AR and VR developer [Skarredghost] got pretty excited about a virtual blue cube, and for a very good reason. It marked a successful prototype of an augmented reality experience in which the logic underlying the cube as a virtual object was changed by AI in response to verbal direction by the user. Saying “make it blue” did indeed turn the cube blue! (After a little thinking time, of course.)
It didn’t stop there, of course, and the blue cube proof-of-concept led to a number of simple demos. The first shows off a row of cubes changing color from red to green in response to musical volume, then a bundle of cubes change size in response to microphone volume, and cubes even start moving around in space.
The program accepts spoken input from the user, converts it to text, sends it to a natural language AI model, which then creates the necessary modifications and loads it into the environment to make runtime changes in Unity. The workflow is a bit cumbersome and highlights many of the challenges involved, but it works and that’s pretty nifty.
The GitHub repository is here and a good demonstration video is embedded just under the page break.

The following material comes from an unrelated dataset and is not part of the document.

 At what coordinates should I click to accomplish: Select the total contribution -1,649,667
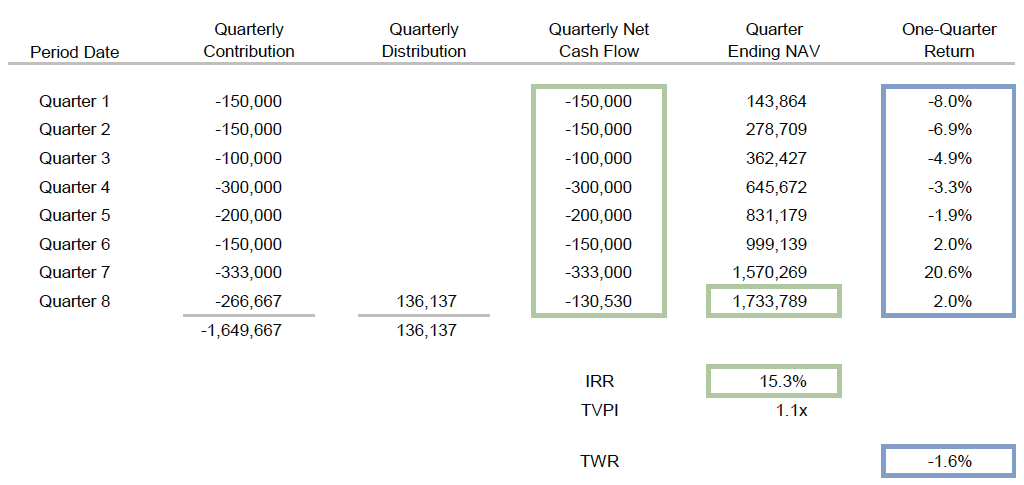(249, 330)
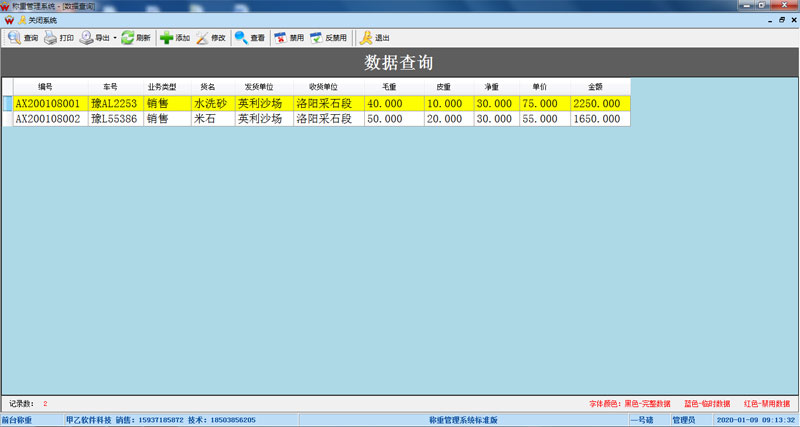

There’s also a video with a much more in-depth discussion of what’s going on and a frank exploration of the technical challenges.
If you’re interested in this direction, it seems [Skarredghost] has rounded up the relevant details. And should you have a prototype idea that isn’t necessarily AR or VR but would benefit from AI-assisted speech recognition that can run locally? This project has what you need.
Given some of the stuff I’ve seen lately, this is just a nice project he put together.
I am struggling to see where AI is needed. Once you have the voice command as text, you could use python to search keywords…. And do the same.
If you don’t have AI in 2023, do you even have a project?
I think scalability might be interesting.. You don’t have to program all the functions.
Change it to an upside- down triangle and make it more pointy f.i.
Designing a model via speech is much more accessible too.
Well now that’s really cool. Well done that bean.
Reminds of me of the scene from Star Trek: Voyager where Tom Paris was designing the Delta Flyer in the holodeck. This could be amazing for CAD designers with some more refinement and larger processing power.